Frederic Leclerc -Imhoff, journalist who was killed in an attack on eastern Ukraine on Monday, May 30, by shrapnel, was announced Sunday night on BFMTV during a tribute program. He will be returned to France on Wednesday.

"Frederic returns home on Wednesday. On Friday, a tribute to him will be paid at Place de la Republique, Paris at 6:30 p.m., said the channel. This was announced by the channel during the program that received his colleagues from the mission, Maxime Brandstaetter, journalist, and Oksana Luteta, Ukrainian fixer. They arrived in France Friday evening, and they were there with Frederic Leclerc Imhoff on Monday.
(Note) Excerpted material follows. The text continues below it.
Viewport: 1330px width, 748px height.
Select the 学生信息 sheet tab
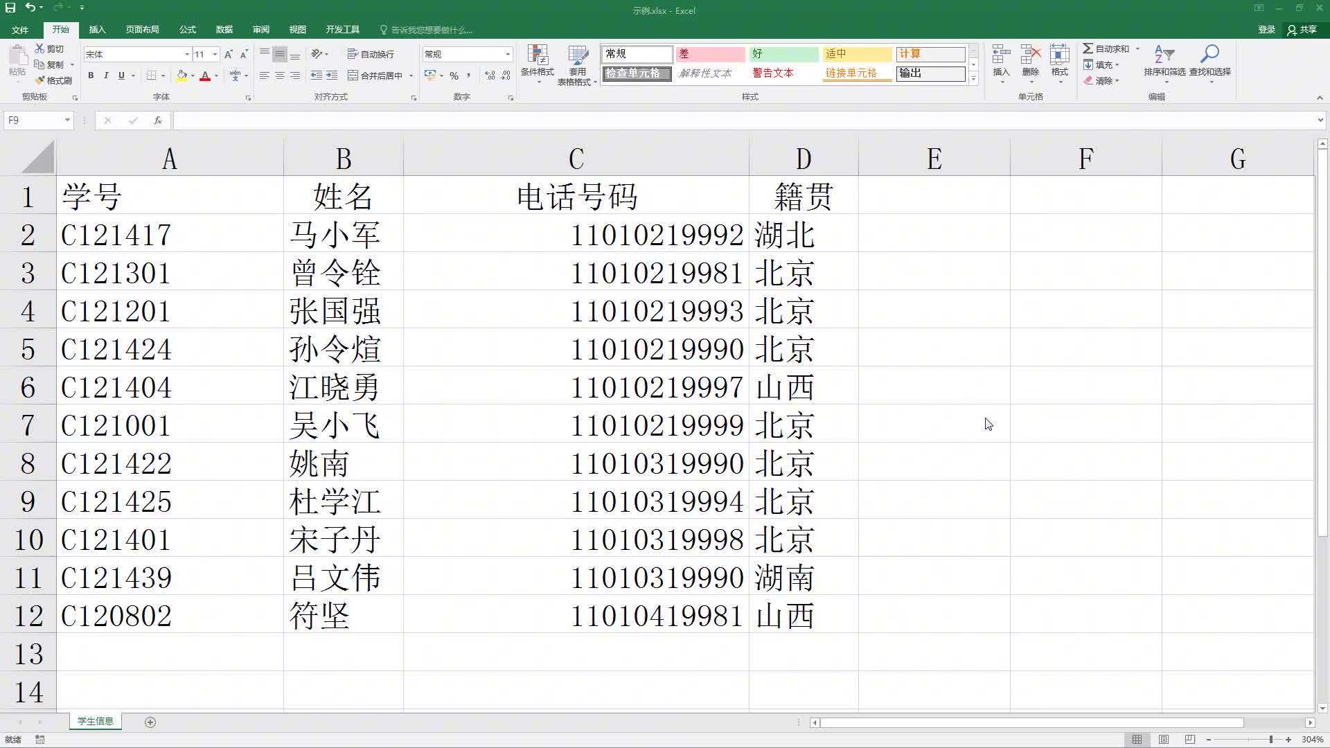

Friday will see Frederic Leclerc -Imhoff's passing at Paris Reporters Without Borders (RSF), in particular. The family, friends, and colleagues of Frederic Leclerc-Imhoff will all be there. RSF tweeted, "Let's pay homage to his memory, Place de la Republique, Paris, Friday, June 10, at 6:30 pm."

Catherine Colonna (head of French diplomacy) tweeted that the reporter was "killed in a Russian bombardment". French National Anti-Terrorist Prosecutor's Office, Pnat, announced Monday that a war crimes investigation was being opened after the journalist's death.

Frederic Leclerc -Imhoff, 32, had been working for BFMTV, a continuous news channel, for six years. He was now on his second mission in Ukraine as a journalistic image reporter (JRI).

"Frederic wasn't a hothead. Marc-Olivier Fogiel (general manager of BFMTV), said that Frederic weighed every minute of the mission. This was just after Monday's announcement of his death. Frederic Leclerc–Imhoff is a tall, slim brunette with soft features. He had studied philosophy in Paris and was trained in journalism at Bordeaux Aquitaine Journalism Institute.

The Ijba posted a tribute on its website, highlighting "his kindness and his benevolence", his humility, his sense to listen, his gentleness, and his open-mindedness." The Ijba recalls that even though he was "discreet" in nature, he "defended his commitments as a citizen and man with fervor, humor", and "his kindness, his benevolence, his humility, and his sense of listening, his gentleness, and his open-mindedness".